O mercado de equipamentos está preparado para atender à demanda?
Não consigo entender, por exemplo, porque falta grua no Brasil, já que é muito fácil de fabricar. Falta visão aos fabricantes de componentes. É claro que temos impostos e juros de investimento muito altos. Isso faz com que o custo de fabricar as coisas no Brasil seja muito mais alto que importar. Mas isso é só parte do problema. Os setores não conversam e por isso não conseguem planejar investimentos.
E quanto à qualidade dos equipamentos?
Nós fabricamos bons elevadores de cremalheira, por exemplo. Só que muito pouco está sendo fabricado no Brasil. É melhor importar da China, onde a qualidade já foi muito ruim, mas agora melhorou.
Devido à falta de mão de obra, tem ocorrido a inversão do fluxo de terceirização. Isso é um erro estratégico?
Houve um momento em que o pessoal começou a ter mão de obra e esse processo está se revertendo. Não tenho estatísticas, mas conheço empresas que fizeram isso e agora estão desistindo. Temos que incentivar as empresas especializadas para que as construtoras sejam general contractors. Quem trabalha para uma empresa especializada tem tendência zero de ficar desempregado, pois ou não existe sazonalidade ou ela é muito pequena. Numa construtora, a sazonalidade é muito grande. Não tem sentido retornar ao passado.
E a contrapartida é verdadeira? Estão aparecendo mais empresas especializadas no mercado?
Não, porque não trabalhamos como setor e não favorecemos o aparecimento dessas empresas. Temos que identificar os gargalos e fazer os setores se entenderem para investir em mão de obra, na formação de empresas.

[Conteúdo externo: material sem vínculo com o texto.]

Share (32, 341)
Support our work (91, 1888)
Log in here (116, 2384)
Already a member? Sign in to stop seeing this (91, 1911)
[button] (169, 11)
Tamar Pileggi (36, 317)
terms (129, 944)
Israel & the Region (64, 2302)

Como o senhor avalia a interação entre universidades e empresas?
Melhorou um pouquinho. Para que haja sucesso, é preciso que uma construtora, uma fábrica de componentes e a universidade atuem juntas. Mas não se formaram líderes capazes de gerir esse tipo de processo. Empresas, fabricantes e universidade, muitas vezes, não se entendem.
Como a norma de coordenação modular influencia os projetos?
Não existe industrialização da construção sem norma de coordenação modular obrigatória. Teria que ser transformada em lei, ao lado da norma de desempenho. Hoje, qualquer um faz o que quer com relação à coordenação modular: um componente não conversa com o outro. Ao colocar o componente no mercado, esse produto deveria estar adequado à norma de coordenação modular. Se isso não for obrigatório, não vai sair nunca. A norma tem mais de 60 anos e até agora não aconteceu nada. Isso gera desperdício grande - e o maior desperdício é a mão de obra devido à quantidade de trabalho nas interfaces.